Chen urges the nation to stand up against China

MASS MEETING President Chen Shiu-bian last night addressed a crowd of 30,000 supporters at a massive campaign rally to boost support for his referendum

By Chang Yun-ping  /  STAFF REPORTER

The Democratic Progressive Party (DPP) last night held the first large-scale campaign rally in an envisaged series of national referendum promotion campaigns in Taoyuan County to boost the momentum and public support for an election-day referendum proposed by President Chen Shui-bian (陳水扁).

Speaking at the rally, Chen urged the people of Taiwan to jointly defend the nation's democracy, peace, status quo and the wish not to be belittled as a Chinese local government.

Chen said that as the national leader, he can't ignore the threat of Chinese missiles aimed at Taiwan and he must raise public awareness of the underlying danger of missiles against Taiwan's security.

Chen said the facts are that the Chinese missiles are aimed at Taiwan, China wants to make Taiwan a second Hong Kong and China would use force against Taiwan to coerce Taiwan into accepting this situation.

"These are things that are happening every day, but some people [in Taiwan] are rather uninformed about these dangers and treat them as natural matters. However, as a national leader, I can't pretend not to see these dangers and we have to voice our discontent towards these unreasonable military threats," Chen said.

Chen said Taiwan is not a normal and complete country because the people of Taiwan have long refrained to acknowledge that Taiwan is a country, even though they can choose their own lawmakers and national leader and even though Taiwan and China have different areas of jurisdiction.

"It is a known fact that Taiwan and China are separate countries on each side of the Taiwan Strait, but some people dare not acknowledge it and think it might bring disaster to Taiwan. That's the reason the international community won't recognize us," Chen said.

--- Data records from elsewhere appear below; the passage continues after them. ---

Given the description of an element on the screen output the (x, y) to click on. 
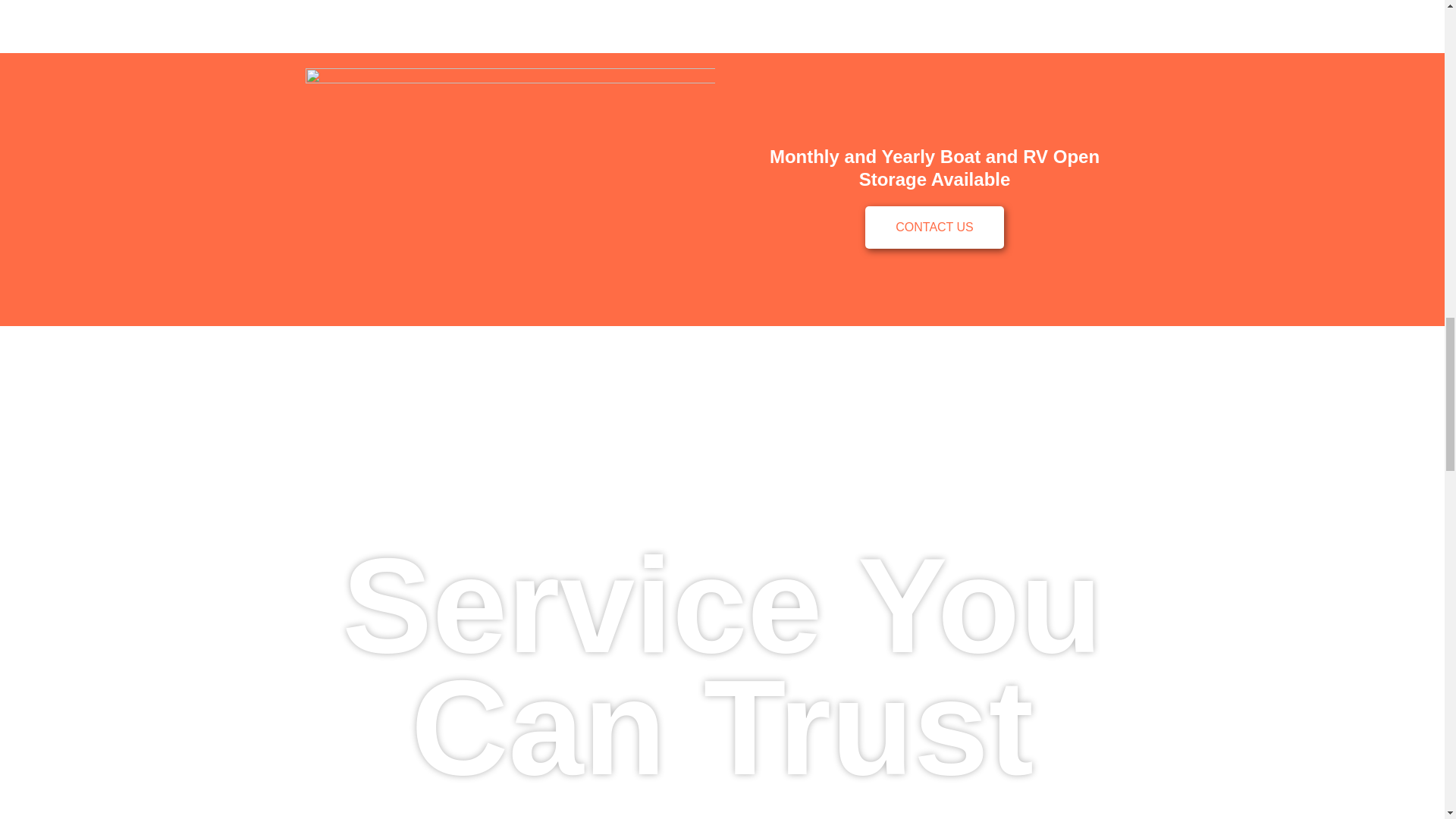
CONTACT US (934, 227)
Given the description of an element on the screen output the (x, y) to click on. 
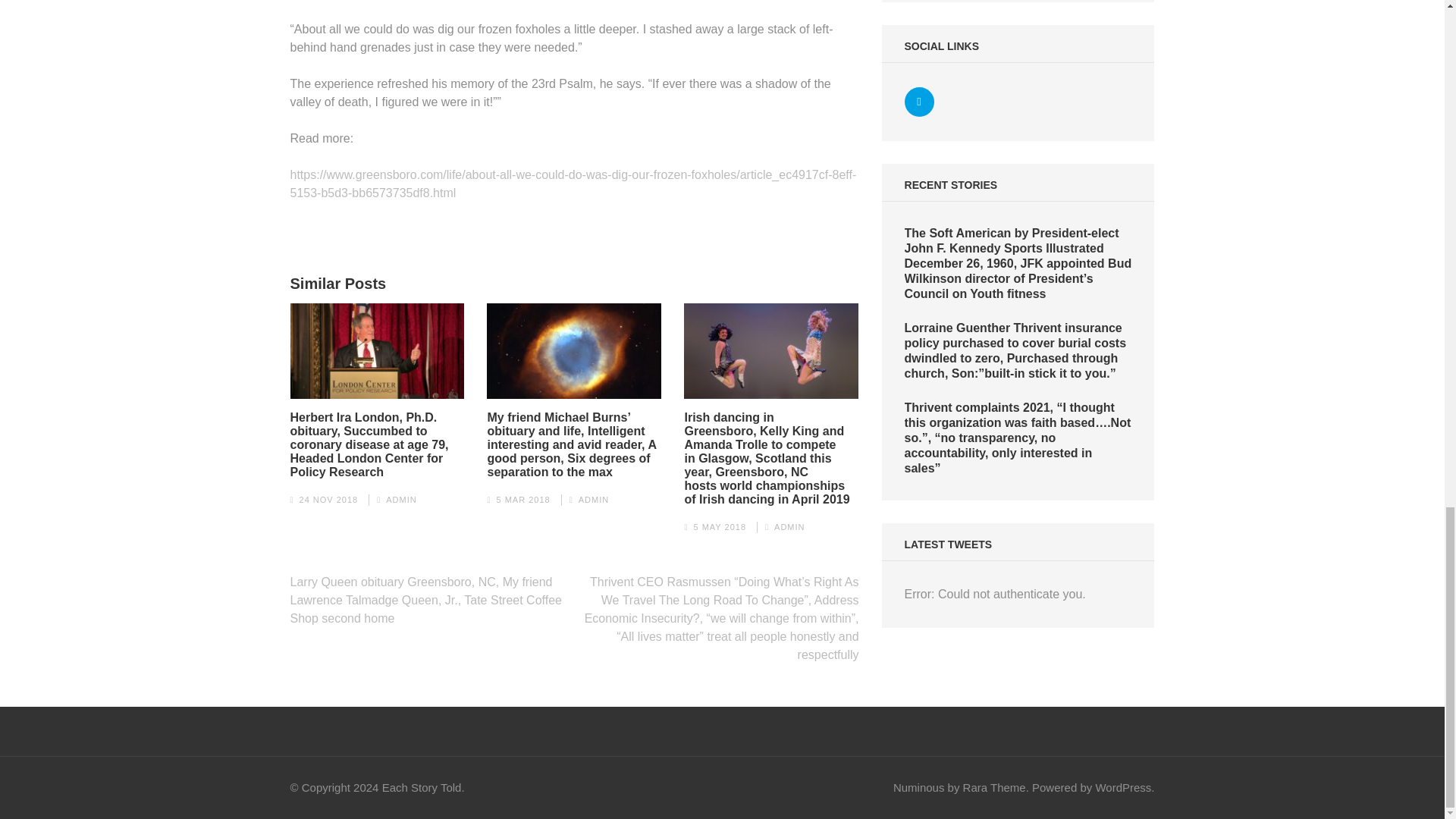
ADMIN (593, 499)
Twitter (919, 101)
Numinous by Rara Theme (959, 787)
WordPress (1122, 787)
5 MAY 2018 (719, 526)
Each Story Told (421, 787)
ADMIN (400, 499)
24 NOV 2018 (328, 499)
Given the description of an element on the screen output the (x, y) to click on. 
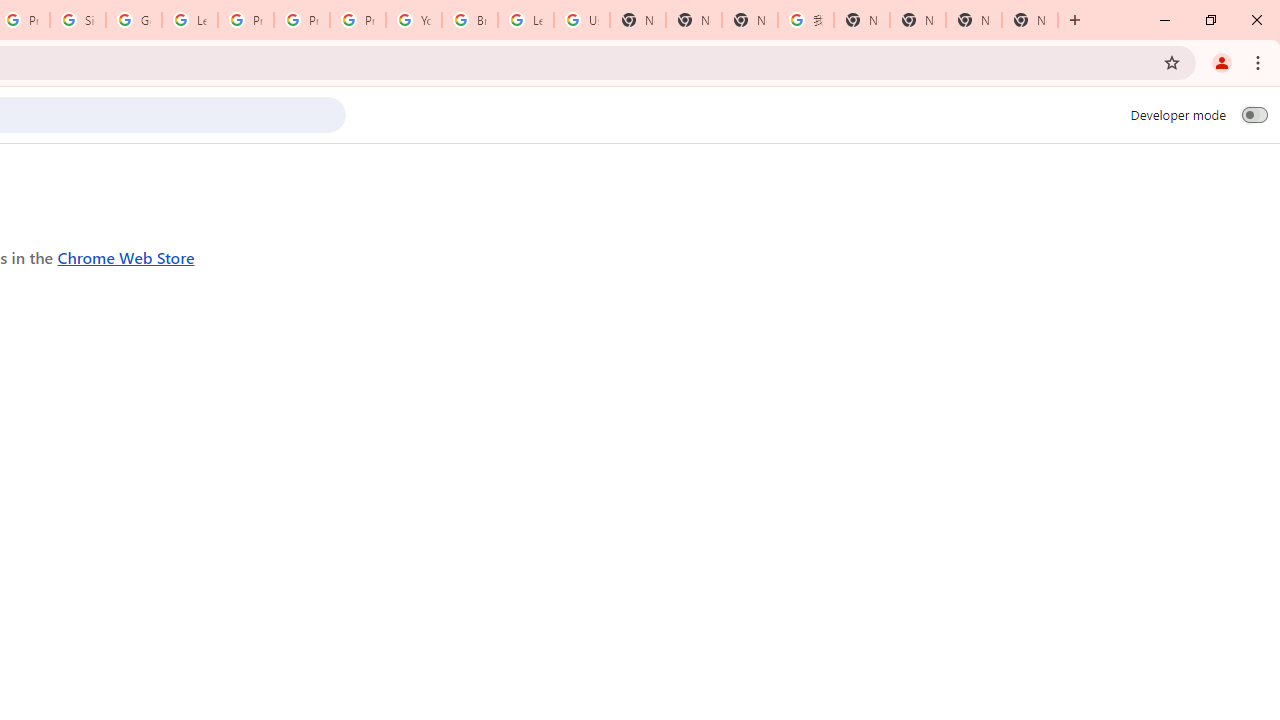
YouTube (413, 20)
Developer mode (1254, 114)
Privacy Help Center - Policies Help (301, 20)
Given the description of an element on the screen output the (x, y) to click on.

Chen said Taiwan has come a long way in the process of democratization through the abolishment of the ban on political parties, the press and the accomplishment of the legislative elections and direct presidential election in the past.

"At this juncture, to further Taiwan's democracy, the holding of such a historic referendum will be necessary to advance democracy and ensure Taiwan's security," Chen said.

Meanwhile, Chen said his administration has braved many difficulties, including the economic recession, black-gold politics rampant in the former Chinese Nationalist Party (KMT) regime and many financial irregularities to enforce many reforms since he took office in 2000.

He urged the people not to allow a corrupt political system led by the pan-blue alliance to stage a comeback.

Vice President Annette Lu (呂秀蓮), a native of Taoyuan and a former Taoyuan County Commissioner, yesterday said the 2004 presidential election differs from all the previous elections in that it determines whether the people of Taiwan could prove to the world their determination to have peace and stand up to China's military threats.

She urged the people to safeguard the security and prosperity of Taiwan through an election-day referendum to defy China's missiles.

Lu said Taiwan does not have a problem of "exercising splittism" as alleged by China, since Taiwan is already an independent and sovereign country and has been exercising separate jurisdiction from China for more than five decades.

She said the Taiwanese people should waste no time debating on the independence or unification issues; they should rather work together to boost Taiwan's international standing.